(MATERIAL PROVIDED)

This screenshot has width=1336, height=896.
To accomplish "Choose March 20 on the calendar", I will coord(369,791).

--

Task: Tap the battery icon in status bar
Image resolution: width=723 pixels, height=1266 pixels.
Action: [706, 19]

(BRIEF)
Extract the listing lines from the line with "This screenshot has width=1336, height=896." to the line with "I will coord(369,791).", inclusive, and repeat them exactly.

(FULL ANSWER)
This screenshot has width=1336, height=896.
To accomplish "Choose March 20 on the calendar", I will coord(369,791).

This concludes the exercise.